De acordo com a Fundação Biblioteca Nacional (2010), além de atender as necessidades da comunidade, alguns critérios básicos devem ser levados em consideração na formação de um acervo como:

a) Atualização;

b) Reposição: renovar os materiais bibliográficos consultados com frequência;

c) Demanda: atender, na medida do possível, as sugestões do usuário;

d) Qualidade: obter contribuições significativas nas diversas áreas do conhecimento;

e) Pluralidade: respeitar a diversidade.

Segundo o Manifesto da IFLA/UNESCO (1994, n.p.), “as colecções e os serviços devem ser isentos de qualquer forma de censura ideológica, política ou religiosa e de pressões comerciais”. A biblioteca pública deve disponibilizar uma ampla variedade de materiais em diversos formatos e em quantidade suficiente para satisfazer as necessidades e os interesses da comunidade (IFLA/UNESCO, 2013). Nesta direção, deve ser composto por obras de referência (dicionários, atlas, manuais); obras gerais; literatura (romances, poesias e outros gêneros literários); materiais especiais (coleções em braile, gibis); além de periódicos (jornais, revistas, artigos).

Entretanto, vale destacar no resultado da pesquisa realizada por Fernandez, Machado e Rosa (2018), o acervo das bibliotecas comunitárias se dá por meio de doações e é formado, principalmente, por livros de literatura. Obras de referência, livros de História, Artes, Ciências Sociais e coleções de autores locais também fazem parte do acervo, nem sempre em quantidade suficiente. Vale salientar que é importante, ainda, a biblioteca manter uma desiderata, construída a partir dos interesses do seu público.

5.3 Dinamização das atividades

Segundo a FBN (2010, p. 112), a participação da comunidade no planejamento e organização das atividades culturais é fundamental, porque gera um comprometimento com a biblioteca. Apresentação de peças teatrais, de artistas locais, clubes de leitura, concursos literários, exposições, hora do conto, lançamentos de livros, são alguns exemplos de atividades possíveis.

Fernandez, Machado e Rosa (2018) relatam que, além de mediação da leitura, atividades como oficinas temáticas, dança, capoeira, teatro, brincadeiras, jogos, desenho e pintura fazem parte da rotina das bibliotecas comunitárias pesquisadas.

No que diz respeito ao horário de funcionamento e da disponibilização das atividades, estes devem ser convenientes para os frequentadores.

5.4 Composição da equipe

Segundo as Diretrizes da IFLA/UNESCO (2013), nas bibliotecas públicas podem ser encontradas as seguintes categorias de pessoal: bibliotecários; assistentes de biblioteca; pessoal especializado (profissionais de informática, área administrativa e marketing); e pessoal de apoio (vigilantes, motoristas, funcionários de limpeza e de segurança).

É importante destacar que os voluntários são permitidos, desde que exista uma política que defina as tarefas e “não devem ser utilizados em substituição do pessoal remunerado” (IFLA/UNESCO, 2013, p. 72).

De acordo como a FBN (2010), nos municípios com mais de 5.000 habitantes, a equipe deve ser composta por, no mínimo, um bibliotecário e dois técnicos em Biblioteconomia.
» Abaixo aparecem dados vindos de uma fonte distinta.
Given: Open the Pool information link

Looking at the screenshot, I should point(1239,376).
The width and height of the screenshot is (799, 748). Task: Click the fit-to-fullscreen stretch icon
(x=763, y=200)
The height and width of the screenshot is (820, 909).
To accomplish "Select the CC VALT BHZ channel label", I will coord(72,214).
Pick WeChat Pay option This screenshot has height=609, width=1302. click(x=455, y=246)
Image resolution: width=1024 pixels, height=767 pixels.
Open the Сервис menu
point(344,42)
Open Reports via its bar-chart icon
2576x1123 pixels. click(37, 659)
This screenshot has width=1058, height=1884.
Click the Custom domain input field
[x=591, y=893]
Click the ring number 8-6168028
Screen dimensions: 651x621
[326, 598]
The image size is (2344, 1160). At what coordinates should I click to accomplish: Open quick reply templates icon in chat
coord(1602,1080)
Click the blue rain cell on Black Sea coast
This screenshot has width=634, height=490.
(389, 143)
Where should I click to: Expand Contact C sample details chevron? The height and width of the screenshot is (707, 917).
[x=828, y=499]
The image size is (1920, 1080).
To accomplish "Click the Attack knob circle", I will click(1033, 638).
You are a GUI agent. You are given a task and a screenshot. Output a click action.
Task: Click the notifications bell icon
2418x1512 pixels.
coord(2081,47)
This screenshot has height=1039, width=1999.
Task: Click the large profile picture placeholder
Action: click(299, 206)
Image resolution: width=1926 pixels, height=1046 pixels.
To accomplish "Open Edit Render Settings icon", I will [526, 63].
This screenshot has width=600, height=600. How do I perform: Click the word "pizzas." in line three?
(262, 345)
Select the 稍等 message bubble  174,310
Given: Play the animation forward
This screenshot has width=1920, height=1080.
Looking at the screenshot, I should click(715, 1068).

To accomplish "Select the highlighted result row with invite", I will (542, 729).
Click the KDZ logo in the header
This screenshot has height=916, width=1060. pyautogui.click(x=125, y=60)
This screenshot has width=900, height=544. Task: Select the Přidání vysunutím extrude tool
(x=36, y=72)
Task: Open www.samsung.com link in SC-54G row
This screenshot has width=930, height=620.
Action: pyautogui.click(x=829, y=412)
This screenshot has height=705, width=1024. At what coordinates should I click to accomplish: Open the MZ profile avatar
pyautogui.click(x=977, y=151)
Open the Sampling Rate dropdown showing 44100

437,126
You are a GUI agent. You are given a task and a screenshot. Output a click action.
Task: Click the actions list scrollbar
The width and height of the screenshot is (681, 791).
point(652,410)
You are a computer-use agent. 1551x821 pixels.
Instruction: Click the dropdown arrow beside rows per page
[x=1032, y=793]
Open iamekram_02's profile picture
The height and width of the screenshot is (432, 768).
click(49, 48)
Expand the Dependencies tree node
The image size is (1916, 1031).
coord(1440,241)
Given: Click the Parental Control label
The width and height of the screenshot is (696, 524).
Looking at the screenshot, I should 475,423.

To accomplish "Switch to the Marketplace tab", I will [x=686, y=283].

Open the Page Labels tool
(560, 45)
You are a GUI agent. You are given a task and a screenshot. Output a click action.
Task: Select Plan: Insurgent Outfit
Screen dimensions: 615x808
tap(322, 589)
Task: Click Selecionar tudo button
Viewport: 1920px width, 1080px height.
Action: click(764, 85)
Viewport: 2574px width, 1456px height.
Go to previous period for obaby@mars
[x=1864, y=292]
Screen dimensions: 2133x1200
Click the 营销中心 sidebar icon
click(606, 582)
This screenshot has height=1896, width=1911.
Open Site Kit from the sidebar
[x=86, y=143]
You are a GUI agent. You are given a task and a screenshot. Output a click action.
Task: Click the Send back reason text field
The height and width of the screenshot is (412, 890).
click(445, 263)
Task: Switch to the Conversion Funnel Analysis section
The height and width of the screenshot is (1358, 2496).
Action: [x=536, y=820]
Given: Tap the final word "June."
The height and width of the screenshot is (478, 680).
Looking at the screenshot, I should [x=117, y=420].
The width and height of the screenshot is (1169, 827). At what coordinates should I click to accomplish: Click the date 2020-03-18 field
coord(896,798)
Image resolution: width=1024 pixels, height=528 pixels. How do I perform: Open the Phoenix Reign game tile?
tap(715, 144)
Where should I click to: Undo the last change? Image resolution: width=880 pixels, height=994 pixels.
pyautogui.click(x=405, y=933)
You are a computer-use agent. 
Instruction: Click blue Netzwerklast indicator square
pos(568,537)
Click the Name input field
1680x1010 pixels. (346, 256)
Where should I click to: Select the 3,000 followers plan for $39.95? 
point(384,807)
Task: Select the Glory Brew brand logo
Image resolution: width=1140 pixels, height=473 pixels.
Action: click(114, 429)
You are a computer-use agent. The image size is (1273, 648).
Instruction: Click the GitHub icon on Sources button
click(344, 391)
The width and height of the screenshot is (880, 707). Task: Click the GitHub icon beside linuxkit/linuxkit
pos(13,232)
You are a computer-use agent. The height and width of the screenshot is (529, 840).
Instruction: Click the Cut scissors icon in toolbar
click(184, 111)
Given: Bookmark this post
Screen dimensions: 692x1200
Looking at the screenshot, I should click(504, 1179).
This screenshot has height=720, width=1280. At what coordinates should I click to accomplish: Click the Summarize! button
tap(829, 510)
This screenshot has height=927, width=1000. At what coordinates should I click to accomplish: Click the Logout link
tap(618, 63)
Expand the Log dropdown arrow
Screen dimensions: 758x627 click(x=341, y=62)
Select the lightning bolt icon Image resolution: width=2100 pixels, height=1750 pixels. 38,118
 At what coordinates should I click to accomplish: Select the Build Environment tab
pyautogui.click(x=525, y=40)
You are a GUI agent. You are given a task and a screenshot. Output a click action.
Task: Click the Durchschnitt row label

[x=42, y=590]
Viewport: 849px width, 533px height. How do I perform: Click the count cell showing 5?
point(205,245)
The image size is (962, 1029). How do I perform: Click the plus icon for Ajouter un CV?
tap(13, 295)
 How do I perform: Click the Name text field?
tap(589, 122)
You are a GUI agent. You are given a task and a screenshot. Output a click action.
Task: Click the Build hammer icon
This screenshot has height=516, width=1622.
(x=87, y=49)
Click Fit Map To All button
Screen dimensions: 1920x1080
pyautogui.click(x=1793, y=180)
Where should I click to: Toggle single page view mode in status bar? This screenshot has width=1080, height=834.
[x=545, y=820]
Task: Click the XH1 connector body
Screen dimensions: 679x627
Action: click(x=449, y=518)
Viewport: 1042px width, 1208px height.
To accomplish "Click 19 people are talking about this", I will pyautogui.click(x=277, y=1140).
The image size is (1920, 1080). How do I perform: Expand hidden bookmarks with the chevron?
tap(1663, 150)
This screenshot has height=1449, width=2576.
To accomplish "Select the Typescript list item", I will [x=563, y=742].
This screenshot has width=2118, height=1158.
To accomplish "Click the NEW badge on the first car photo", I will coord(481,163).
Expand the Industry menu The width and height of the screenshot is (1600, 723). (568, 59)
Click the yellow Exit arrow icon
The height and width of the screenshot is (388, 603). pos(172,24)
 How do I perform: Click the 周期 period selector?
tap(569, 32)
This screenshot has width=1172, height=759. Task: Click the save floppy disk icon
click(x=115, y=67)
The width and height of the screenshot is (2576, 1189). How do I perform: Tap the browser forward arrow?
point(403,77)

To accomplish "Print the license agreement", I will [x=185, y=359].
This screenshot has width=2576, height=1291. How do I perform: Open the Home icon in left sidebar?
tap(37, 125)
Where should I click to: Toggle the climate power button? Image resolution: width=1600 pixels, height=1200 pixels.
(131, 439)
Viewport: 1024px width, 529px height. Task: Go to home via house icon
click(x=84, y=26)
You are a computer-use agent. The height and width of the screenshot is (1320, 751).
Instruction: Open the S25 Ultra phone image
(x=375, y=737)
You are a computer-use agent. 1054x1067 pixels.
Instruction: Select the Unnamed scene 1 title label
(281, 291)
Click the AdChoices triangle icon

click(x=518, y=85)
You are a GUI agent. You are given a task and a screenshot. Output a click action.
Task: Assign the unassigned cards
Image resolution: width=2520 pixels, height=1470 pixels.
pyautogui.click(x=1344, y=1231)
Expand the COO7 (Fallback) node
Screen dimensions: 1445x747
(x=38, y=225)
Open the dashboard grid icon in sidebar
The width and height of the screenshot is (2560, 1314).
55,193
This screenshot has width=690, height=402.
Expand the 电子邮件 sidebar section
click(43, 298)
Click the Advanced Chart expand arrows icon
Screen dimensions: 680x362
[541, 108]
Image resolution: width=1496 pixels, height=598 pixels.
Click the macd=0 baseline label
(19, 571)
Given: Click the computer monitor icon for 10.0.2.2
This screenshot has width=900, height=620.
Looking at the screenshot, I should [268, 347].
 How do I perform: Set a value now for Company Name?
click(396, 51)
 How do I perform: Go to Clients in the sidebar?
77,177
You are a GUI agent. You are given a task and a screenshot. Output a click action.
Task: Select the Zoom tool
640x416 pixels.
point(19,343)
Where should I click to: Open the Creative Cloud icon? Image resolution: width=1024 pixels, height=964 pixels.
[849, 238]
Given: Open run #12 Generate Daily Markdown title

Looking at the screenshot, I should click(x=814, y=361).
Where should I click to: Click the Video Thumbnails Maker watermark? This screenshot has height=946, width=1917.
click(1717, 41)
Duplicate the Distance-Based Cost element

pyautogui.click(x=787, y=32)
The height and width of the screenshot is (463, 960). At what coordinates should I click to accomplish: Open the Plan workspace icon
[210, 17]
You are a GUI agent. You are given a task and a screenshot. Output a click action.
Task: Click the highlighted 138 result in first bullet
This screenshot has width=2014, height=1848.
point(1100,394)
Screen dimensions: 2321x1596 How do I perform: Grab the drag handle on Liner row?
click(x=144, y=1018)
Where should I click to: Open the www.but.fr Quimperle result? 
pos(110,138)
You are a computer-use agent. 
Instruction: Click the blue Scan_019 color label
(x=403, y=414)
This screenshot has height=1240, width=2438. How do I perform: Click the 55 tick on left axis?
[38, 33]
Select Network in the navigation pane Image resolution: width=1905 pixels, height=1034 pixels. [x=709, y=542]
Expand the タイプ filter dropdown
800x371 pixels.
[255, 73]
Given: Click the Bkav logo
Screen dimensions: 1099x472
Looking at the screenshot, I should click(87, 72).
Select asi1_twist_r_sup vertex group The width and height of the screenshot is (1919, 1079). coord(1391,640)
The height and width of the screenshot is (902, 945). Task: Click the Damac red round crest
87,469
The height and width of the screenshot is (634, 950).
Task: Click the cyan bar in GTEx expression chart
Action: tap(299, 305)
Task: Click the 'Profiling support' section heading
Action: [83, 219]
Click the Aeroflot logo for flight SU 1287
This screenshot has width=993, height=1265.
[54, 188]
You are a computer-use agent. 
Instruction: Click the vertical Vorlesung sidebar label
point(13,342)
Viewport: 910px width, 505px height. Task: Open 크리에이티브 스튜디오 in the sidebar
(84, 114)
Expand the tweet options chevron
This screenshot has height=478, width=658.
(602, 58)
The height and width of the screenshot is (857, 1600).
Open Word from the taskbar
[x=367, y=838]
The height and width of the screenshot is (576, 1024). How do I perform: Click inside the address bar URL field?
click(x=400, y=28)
Entretanto, na pesquisa supracitada, as equipes em bibliotecas comunitárias são formadas por mediadores de leitura e, na sua grande maioria, são moradores da própria comunidade.

Os mediadores são, portanto, leitores e escritores, envolvidos com a comunidade, muitos foram frequentadores da BC antes de atuarem nessa função e aprendem na BC a fazer mediação de leitura. A BC é um local de formação que conecta com outras instâncias formativas e profissionais e é lá onde conquistam letramentos múltiplos, com oportunidades de vivenciar diversas práticas de leitura e de escrita (FERNANDEZ; MACHADO; ROSA, 2018, p. 68).

Para as autoras supracitadas, “além de mediadores de leitura, as bibliotecas comunitárias contam com outros profissionais atuando em seus espaços de leitura, tais como bibliotecários, coordenadores, facilitadores de oficinas, entre outros (FERNANDEZ; MACHADO; ROSA, 2018, p. 50).

5.5 Recursos financeiros

No Manifesto da IFLA/UNESCO sobre Bibliotecas Públicas (1994), esta

é da responsabilidade das autoridades locais e nacionais. Deve ser objeto de uma legislação específica e financiada pelos governos nacionais e locais. Tem de ser uma componente essencial de qualquer estratégia a longo prazo para a cultura, o acesso à informação, a alfabetização e a educação.

Ainda segundo o Manifesto, é necessário a cooperação das bibliotecas, definindo e promovendo uma rede nacional de bibliotecas, com padrões de serviços. Além disso, “uma das alternativas é a apresentação de projetos para financiamento pelas leis de incentivos fiscais federais, estaduais ou municipais ou pelas companhias federais ou estaduais de financiamento de projetos” (FBN, 2010, p. 39).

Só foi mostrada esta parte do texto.